Sunday, July 2, 2017

Wag the Dog

SPOILER ALERT! The plot will be discussed.

This blog has discussed films such as A Face in the Crowd and Network which predicted the abuse of the media in a democratic society in order to manipulate the population. But, this 1997 satire, directed by Barry Levinson, presents that deceptive practice at the highest level of the American government, which uses modern cinematic technology to pull off the fraud.

The movie begins with a reference to the title. The written heading says that the dog can wag his tail because the dog is smarter than his tail. If the tail is smarter, than it will wag the dog. The story (co-adapted by David Mamet) implies that the expanse of the American population is being outsmarted by a few individuals who manipulate the masses to serve them, instead of the other way around.

The president is up for re-election within two weeks. In a despicable act, he is accused of molesting a young girl belonging to a Girls Scouts-like organization in the White House. The story immediately provides us with a person of low morality at the highest level of government. His campaign ad emphasizes that the people shouldn’t gamble by choosing someone new to the office, saying “Why change horses in midstream?” To modern ears, the slogan sounds corny, but Abraham Lincoln used it. His reputation of being  “Honest Abe,” ironically contrasts with how far the integrity of politicians has fallen. What follows stresses how honesty has become an almost extinct entity in current politics.

→ **ROWS**:
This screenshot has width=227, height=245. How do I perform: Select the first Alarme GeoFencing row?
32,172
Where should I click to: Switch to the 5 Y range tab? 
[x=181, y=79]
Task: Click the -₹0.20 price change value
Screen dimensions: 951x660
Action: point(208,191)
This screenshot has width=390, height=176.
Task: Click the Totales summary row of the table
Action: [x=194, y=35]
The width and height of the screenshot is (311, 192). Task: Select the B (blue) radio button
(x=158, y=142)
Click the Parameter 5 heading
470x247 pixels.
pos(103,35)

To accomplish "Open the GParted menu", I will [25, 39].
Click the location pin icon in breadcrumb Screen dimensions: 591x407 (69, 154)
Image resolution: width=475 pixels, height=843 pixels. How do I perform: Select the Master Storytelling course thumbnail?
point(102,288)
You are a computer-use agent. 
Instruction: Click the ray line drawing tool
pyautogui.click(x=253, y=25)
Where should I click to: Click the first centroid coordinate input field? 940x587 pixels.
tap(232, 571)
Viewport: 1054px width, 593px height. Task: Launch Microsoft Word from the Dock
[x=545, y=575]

→ **WORK TO DO**:
1) Please list every real person the Wag the Dog blog post names.
2) According to the Wag the Dog blog post, what slogan does the president's campaign ad use?

→ **RESPONSES**:
1) Barry Levinson, David Mamet, Abraham Lincoln

2) "Why change horses in midstream?"